Turn the data below into a numbered list with one entry per line, skipping blank lines and leaving out the pictures.

## BEGIN DATA SHOWN

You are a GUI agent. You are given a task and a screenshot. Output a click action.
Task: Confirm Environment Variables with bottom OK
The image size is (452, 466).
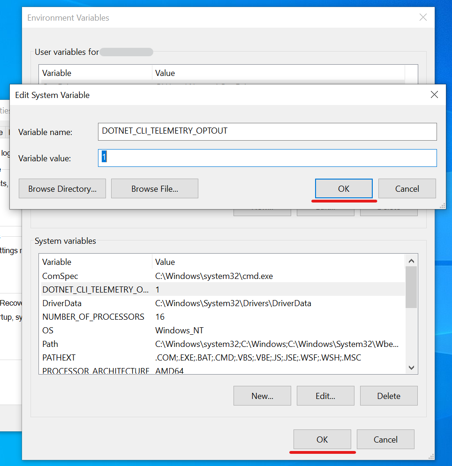coord(322,439)
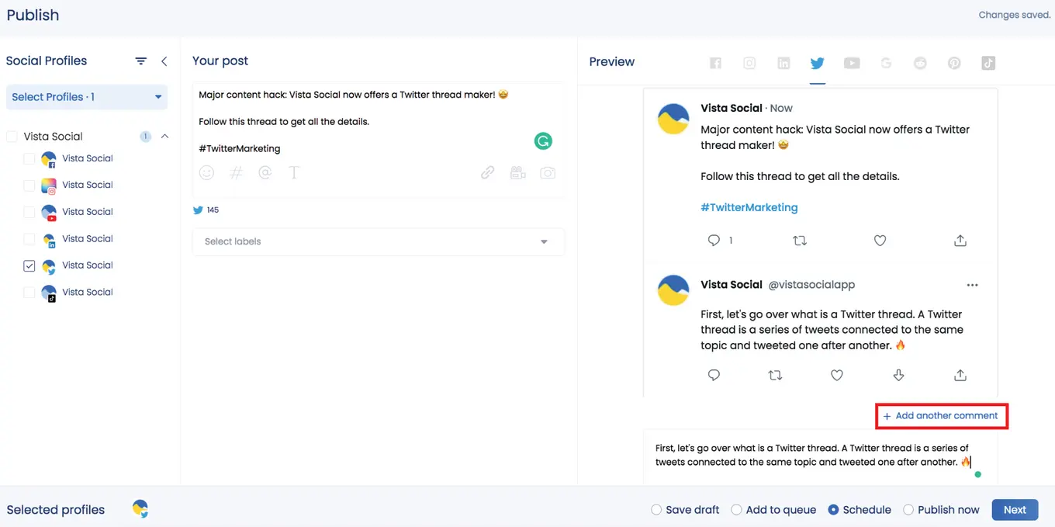This screenshot has width=1055, height=527.
Task: Add a video with the camera reel icon
Action: [517, 172]
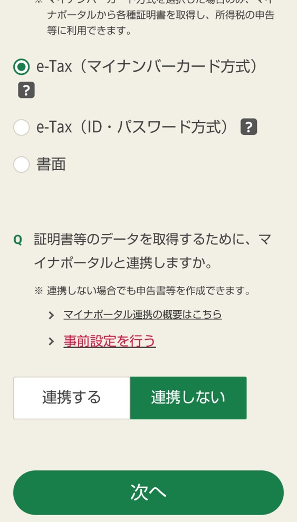This screenshot has height=522, width=297.
Task: Tap the e-Tax（ID・パスワード方式）label text
Action: [133, 127]
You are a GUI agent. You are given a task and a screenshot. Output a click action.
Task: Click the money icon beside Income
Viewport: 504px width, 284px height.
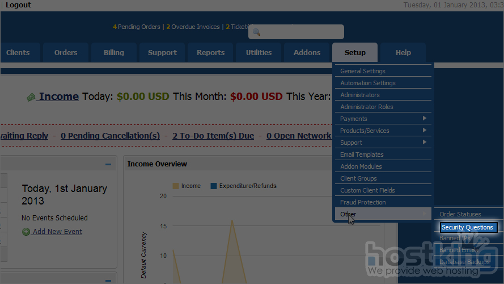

## END DATA SHOWN

### [ANSWER TO THIS EXERCISE]
1. You are a GUI agent. You are given a task and a screenshot. Output a click action.
2. Task: Confirm Environment Variables with bottom OK
3. The image size is (452, 466).
4. coord(322,439)
5. This screenshot has width=1055, height=527.
6. Task: Add a video with the camera reel icon
7. Action: [517, 172]
8. This screenshot has height=522, width=297.
9. Task: Tap the e-Tax（ID・パスワード方式）label text
10. Action: [133, 127]
11. You are a GUI agent. You are given a task and a screenshot. Output a click action.
12. Task: Click the money icon beside Income
13. Viewport: 504px width, 284px height.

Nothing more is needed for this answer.